ASSIGNMENT »
All lines from the one bearing "Open 'Комбинезон прогулочный" through the end of the data below must be printed exactly as they stand, with pictures removed.

EXERCISE MATERIAL »
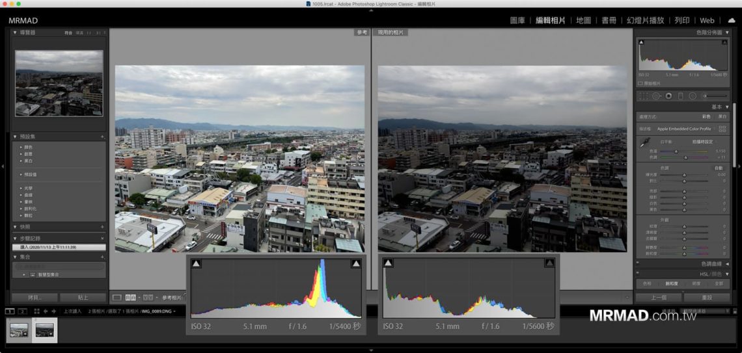
Task: Open the Map module tab
Action: tap(583, 20)
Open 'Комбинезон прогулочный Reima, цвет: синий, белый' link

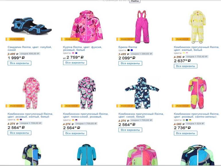pos(141,115)
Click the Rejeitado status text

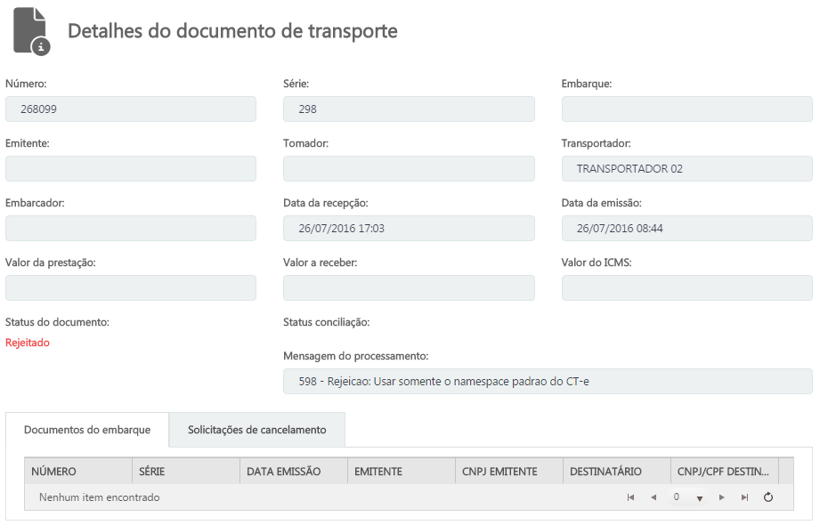28,343
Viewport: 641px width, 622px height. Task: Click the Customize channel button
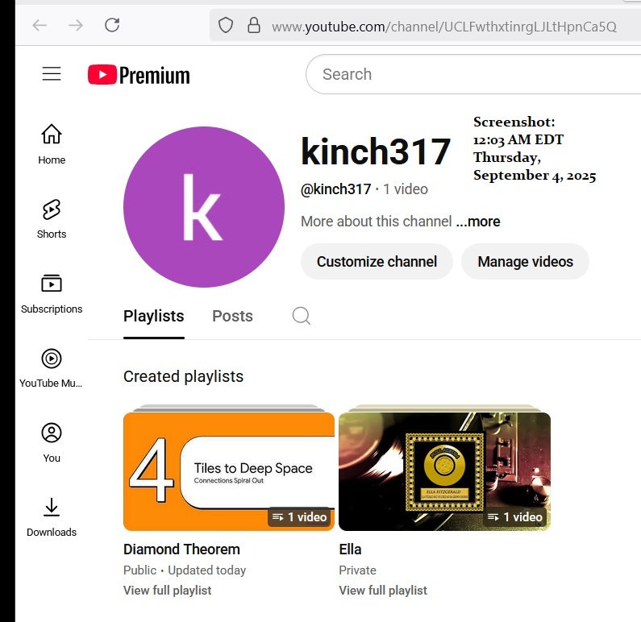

RESPONSE TO THE TASK »
Open 'Комбинезон прогулочный Reima, цвет: синий, белый' link

pos(141,115)
Click the Rejeitado status text

28,343
Viewport: 641px width, 622px height. Task: Click the Customize channel button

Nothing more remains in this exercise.